L 6 SB 2483/09

Land
Baden-Württemberg
Sozialgericht
LSG Baden-Württemberg
Sachgebiet
Entschädigungs-/Schwerbehindertenrecht
Abteilung
6
1. Instanz
SG Freiburg (BWB)
Aktenzeichen
S 13 SB 2169/06
Datum
2. Instanz
LSG Baden-Württemberg
Aktenzeichen
L 6 SB 2483/09
Datum
3. Instanz
Bundessozialgericht
Aktenzeichen
-
Datum
-
Kategorie
Beschluss
Die Berufung des Klägers gegen das Urteil des Sozialgerichts Freiburg vom 02.04.2008 wird zurückgewiesen.
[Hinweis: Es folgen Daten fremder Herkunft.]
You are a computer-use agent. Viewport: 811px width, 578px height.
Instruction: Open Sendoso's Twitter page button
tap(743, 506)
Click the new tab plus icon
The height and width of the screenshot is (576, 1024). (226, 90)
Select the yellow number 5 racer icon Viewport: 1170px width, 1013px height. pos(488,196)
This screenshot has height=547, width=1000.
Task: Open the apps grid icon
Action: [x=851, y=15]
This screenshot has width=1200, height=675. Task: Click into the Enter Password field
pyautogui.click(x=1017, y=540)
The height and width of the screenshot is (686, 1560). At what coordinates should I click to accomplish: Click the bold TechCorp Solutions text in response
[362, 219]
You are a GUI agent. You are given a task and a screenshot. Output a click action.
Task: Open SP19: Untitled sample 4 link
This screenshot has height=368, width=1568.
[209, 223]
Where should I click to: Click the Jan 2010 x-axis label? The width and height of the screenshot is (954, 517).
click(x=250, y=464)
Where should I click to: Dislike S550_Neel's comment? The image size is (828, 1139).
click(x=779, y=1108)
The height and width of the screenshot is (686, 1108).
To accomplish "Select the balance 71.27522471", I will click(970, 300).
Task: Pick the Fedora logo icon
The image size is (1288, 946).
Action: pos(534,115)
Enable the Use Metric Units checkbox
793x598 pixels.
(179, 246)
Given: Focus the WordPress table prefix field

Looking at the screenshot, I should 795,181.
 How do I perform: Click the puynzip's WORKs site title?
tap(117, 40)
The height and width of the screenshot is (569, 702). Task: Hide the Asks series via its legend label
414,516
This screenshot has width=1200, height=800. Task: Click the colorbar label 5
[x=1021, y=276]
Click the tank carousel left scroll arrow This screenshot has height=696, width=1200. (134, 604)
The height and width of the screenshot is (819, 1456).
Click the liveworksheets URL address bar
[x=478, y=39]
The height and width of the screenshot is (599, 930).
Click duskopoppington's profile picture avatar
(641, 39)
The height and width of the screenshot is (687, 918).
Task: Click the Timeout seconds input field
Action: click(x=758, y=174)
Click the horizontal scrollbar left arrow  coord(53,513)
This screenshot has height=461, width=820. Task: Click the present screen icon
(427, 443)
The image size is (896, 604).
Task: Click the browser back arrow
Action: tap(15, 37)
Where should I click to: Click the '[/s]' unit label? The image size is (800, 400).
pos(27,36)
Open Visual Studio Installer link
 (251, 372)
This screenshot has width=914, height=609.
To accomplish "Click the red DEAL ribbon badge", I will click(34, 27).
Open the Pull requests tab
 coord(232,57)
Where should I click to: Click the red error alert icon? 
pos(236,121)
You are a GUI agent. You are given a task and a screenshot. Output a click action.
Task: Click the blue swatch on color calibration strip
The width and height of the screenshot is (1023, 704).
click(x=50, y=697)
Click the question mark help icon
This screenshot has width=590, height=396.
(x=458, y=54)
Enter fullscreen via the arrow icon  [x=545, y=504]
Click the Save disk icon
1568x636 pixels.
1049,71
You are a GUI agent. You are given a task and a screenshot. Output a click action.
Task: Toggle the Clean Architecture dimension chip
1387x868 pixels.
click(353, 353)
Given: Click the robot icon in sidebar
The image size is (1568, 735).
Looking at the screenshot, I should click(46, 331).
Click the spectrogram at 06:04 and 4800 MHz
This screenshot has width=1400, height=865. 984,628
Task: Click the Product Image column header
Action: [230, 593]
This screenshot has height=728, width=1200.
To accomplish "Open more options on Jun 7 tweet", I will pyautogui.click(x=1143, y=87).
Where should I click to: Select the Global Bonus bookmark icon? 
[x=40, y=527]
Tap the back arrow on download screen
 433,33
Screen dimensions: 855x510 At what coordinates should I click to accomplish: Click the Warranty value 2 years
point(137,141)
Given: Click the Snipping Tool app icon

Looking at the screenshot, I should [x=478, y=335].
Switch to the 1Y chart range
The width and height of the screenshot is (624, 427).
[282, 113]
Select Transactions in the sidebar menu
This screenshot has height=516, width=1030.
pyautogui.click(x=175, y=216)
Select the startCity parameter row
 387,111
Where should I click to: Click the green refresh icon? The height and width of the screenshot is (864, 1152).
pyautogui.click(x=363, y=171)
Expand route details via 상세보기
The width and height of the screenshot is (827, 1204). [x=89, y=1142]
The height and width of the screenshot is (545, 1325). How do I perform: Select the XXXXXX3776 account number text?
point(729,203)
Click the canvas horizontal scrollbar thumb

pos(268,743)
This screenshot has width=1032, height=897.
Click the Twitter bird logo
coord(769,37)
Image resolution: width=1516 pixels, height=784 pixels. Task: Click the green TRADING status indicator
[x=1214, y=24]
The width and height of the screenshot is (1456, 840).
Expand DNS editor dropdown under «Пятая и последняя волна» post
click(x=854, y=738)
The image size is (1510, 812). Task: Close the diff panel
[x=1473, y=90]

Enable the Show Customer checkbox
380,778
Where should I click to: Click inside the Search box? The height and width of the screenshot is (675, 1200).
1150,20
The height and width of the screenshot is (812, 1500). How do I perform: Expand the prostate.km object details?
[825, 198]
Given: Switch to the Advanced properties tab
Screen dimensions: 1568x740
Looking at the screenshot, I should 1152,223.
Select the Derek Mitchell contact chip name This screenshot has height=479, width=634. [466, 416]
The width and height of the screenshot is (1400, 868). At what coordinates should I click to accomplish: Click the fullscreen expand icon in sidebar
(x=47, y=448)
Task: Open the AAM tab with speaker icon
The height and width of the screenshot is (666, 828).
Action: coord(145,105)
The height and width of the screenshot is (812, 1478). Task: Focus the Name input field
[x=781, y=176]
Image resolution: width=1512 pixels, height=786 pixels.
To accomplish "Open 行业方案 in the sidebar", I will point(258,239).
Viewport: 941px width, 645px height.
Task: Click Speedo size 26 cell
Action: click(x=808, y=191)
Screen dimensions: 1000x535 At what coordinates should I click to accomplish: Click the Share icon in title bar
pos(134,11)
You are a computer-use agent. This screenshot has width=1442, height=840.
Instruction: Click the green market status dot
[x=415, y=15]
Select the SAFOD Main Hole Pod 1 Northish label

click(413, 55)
Außergerichtliche Kosten sind auch im Berufungsverfahren nicht zu erstatten.

Gründe:

I.

Der 1944 geborene Kläger begehrt die Feststellung eines höheren Grades der Behinderung (GdB).

Das ehemalige Versorgungsamt F. stellte, nachdem Dr. Sch. in der versorgungsärztlichen Stellungnahme vom 22.01.2002 als Behinderungen eine Colitis ulcerosa (Teil-GdB 20), ein Nierensteinleiden (Teil-GdB 10), degenerative Veränderungen der Wirbelsäule (Teil-GdB 20) und eine koronare Herzkrankheit (Teil-GdB 20) berücksichtigt sowie den Gesamt-GdB mit 40 eingeschätzt hatte, mit Bescheid vom 29.01.2002 den GdB des Klägers mit 40 ab 31.10.2001 fest.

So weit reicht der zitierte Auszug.